WORK INSTRUCTION » Here the requirement is to repeat every record exactly, in full.

____

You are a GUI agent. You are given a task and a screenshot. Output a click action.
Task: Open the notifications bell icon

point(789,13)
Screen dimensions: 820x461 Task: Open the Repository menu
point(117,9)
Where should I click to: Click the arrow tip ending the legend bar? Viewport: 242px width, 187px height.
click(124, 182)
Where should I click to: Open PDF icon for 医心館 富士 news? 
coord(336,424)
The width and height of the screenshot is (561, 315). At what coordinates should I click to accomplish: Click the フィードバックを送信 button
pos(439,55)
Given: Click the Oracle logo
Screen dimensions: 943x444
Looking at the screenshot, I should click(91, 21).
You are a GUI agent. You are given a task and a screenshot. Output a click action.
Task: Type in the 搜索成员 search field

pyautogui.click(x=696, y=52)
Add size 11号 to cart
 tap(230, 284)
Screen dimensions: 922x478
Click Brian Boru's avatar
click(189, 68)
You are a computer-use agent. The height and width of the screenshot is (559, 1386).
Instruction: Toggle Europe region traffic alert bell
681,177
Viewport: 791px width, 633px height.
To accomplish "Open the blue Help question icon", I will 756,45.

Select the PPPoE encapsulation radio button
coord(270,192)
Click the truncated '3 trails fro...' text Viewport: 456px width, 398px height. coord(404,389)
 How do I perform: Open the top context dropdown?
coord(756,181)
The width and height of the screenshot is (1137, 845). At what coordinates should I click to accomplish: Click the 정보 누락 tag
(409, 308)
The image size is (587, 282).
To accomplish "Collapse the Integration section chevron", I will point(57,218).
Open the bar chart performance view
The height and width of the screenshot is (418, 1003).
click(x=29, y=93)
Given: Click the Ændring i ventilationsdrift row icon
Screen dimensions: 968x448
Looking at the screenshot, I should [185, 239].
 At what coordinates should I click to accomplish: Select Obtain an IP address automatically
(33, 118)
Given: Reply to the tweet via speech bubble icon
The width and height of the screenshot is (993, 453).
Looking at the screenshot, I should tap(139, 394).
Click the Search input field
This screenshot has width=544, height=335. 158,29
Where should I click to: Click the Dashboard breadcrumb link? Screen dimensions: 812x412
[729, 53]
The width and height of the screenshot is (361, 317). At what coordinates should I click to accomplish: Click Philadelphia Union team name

____

WRITTEN SOLUTION »
You are a GUI agent. You are given a task and a screenshot. Output a click action.
Task: Open the notifications bell icon

point(789,13)
Screen dimensions: 820x461 Task: Open the Repository menu
point(117,9)
Where should I click to: Click the arrow tip ending the legend bar? Viewport: 242px width, 187px height.
click(124, 182)
Where should I click to: Open PDF icon for 医心館 富士 news? 
coord(336,424)
The width and height of the screenshot is (561, 315). At what coordinates should I click to accomplish: Click the フィードバックを送信 button
pos(439,55)
Given: Click the Oracle logo
Screen dimensions: 943x444
Looking at the screenshot, I should click(91, 21).
You are a GUI agent. You are given a task and a screenshot. Output a click action.
Task: Type in the 搜索成员 search field

pyautogui.click(x=696, y=52)
Add size 11号 to cart
 tap(230, 284)
Screen dimensions: 922x478
Click Brian Boru's avatar
click(189, 68)
You are a computer-use agent. The height and width of the screenshot is (559, 1386).
Instruction: Toggle Europe region traffic alert bell
681,177
Viewport: 791px width, 633px height.
To accomplish "Open the blue Help question icon", I will 756,45.

Select the PPPoE encapsulation radio button
coord(270,192)
Click the truncated '3 trails fro...' text Viewport: 456px width, 398px height. coord(404,389)
 How do I perform: Open the top context dropdown?
coord(756,181)
The width and height of the screenshot is (1137, 845). At what coordinates should I click to accomplish: Click the 정보 누락 tag
(409, 308)
The image size is (587, 282).
To accomplish "Collapse the Integration section chevron", I will point(57,218).
Open the bar chart performance view
The height and width of the screenshot is (418, 1003).
click(x=29, y=93)
Given: Click the Ændring i ventilationsdrift row icon
Screen dimensions: 968x448
Looking at the screenshot, I should [185, 239].
 At what coordinates should I click to accomplish: Select Obtain an IP address automatically
(33, 118)
Given: Reply to the tweet via speech bubble icon
The width and height of the screenshot is (993, 453).
Looking at the screenshot, I should tap(139, 394).
Click the Search input field
This screenshot has width=544, height=335. 158,29
Where should I click to: Click the Dashboard breadcrumb link? Screen dimensions: 812x412
[729, 53]
The width and height of the screenshot is (361, 317). At what coordinates should I click to accomplish: Click Philadelphia Union team name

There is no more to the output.